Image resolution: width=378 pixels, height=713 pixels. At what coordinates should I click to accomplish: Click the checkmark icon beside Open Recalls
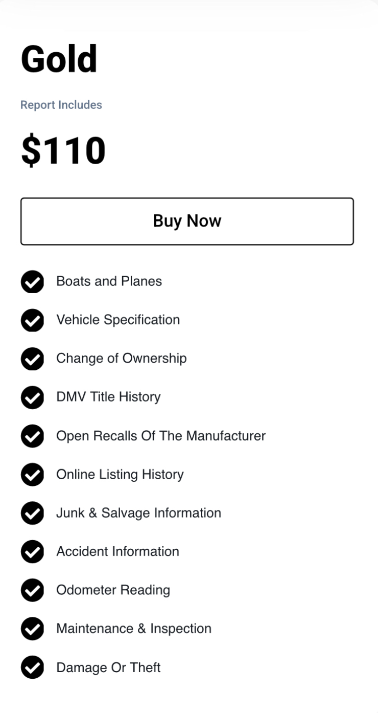tap(32, 436)
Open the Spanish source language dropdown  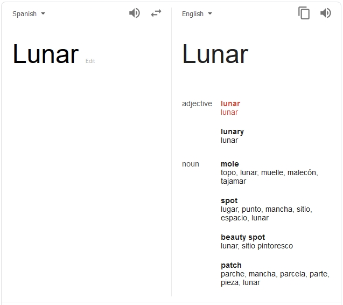point(29,14)
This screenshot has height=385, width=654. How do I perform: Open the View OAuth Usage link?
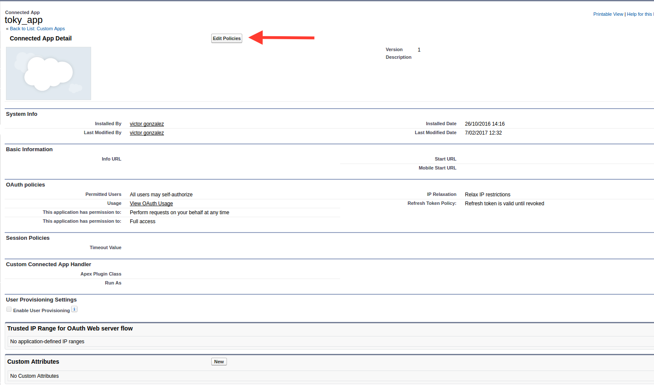point(151,204)
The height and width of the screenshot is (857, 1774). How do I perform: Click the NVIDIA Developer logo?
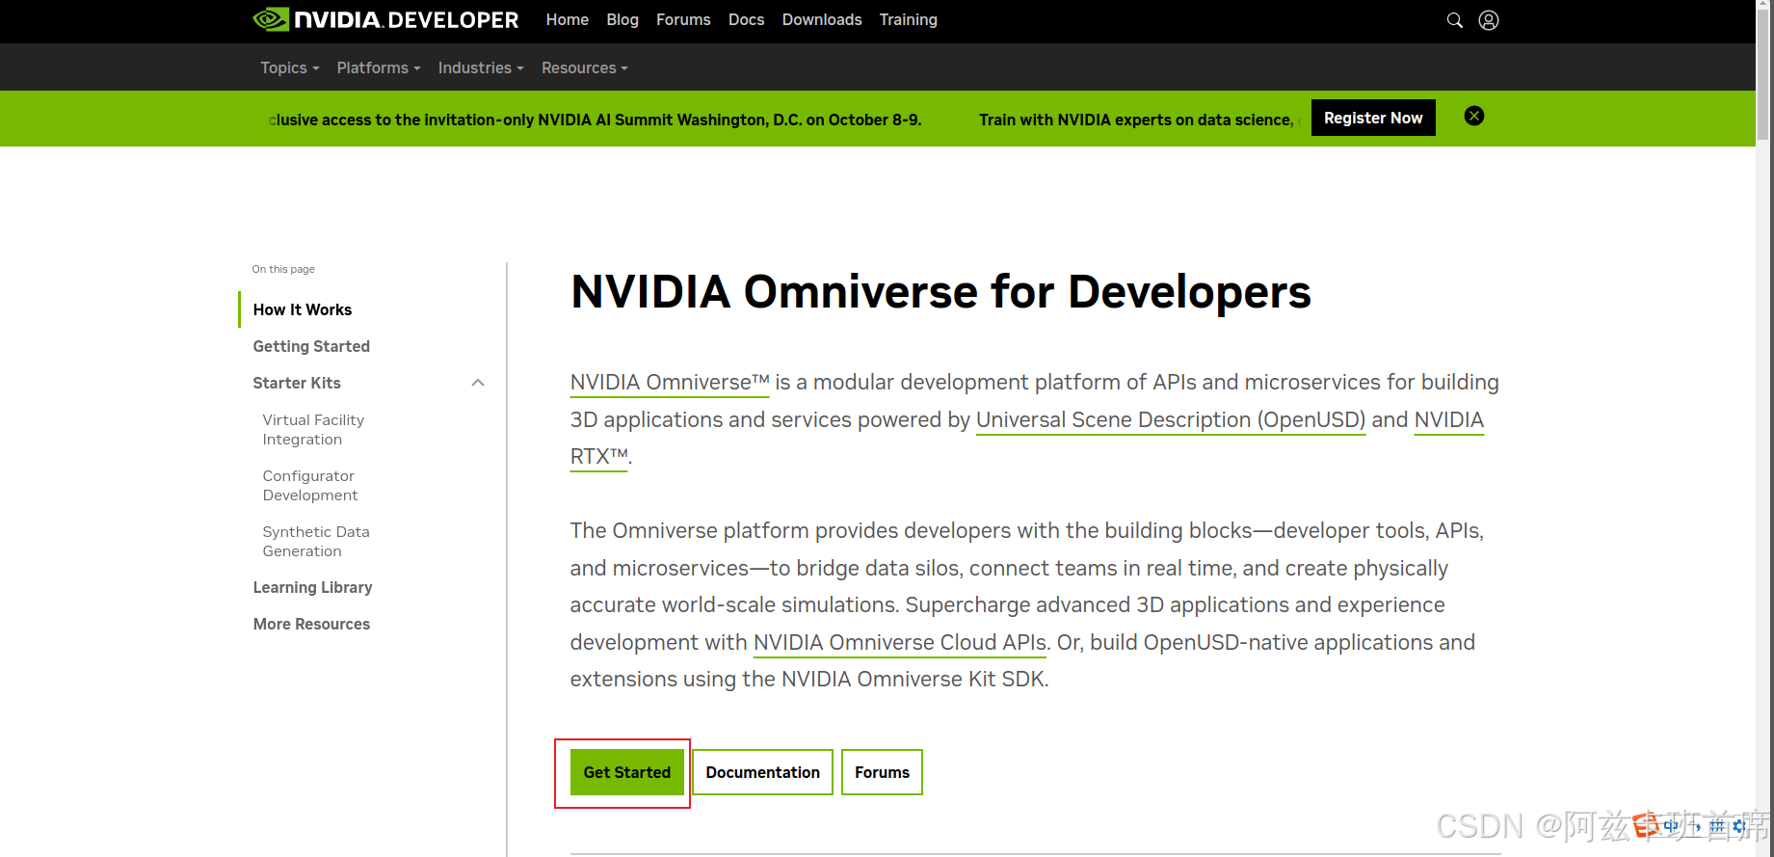(x=385, y=20)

----

§ **TASK STATEMENT**: Write out exactly the lines running from the one with "This screenshot has" through the end of the material, both ends included, while leaving the pictures out.

§ **EXPECTED OUTPUT**:
This screenshot has height=385, width=654. How do I perform: Open the View OAuth Usage link?
point(151,204)
The height and width of the screenshot is (857, 1774). How do I perform: Click the NVIDIA Developer logo?
(x=385, y=20)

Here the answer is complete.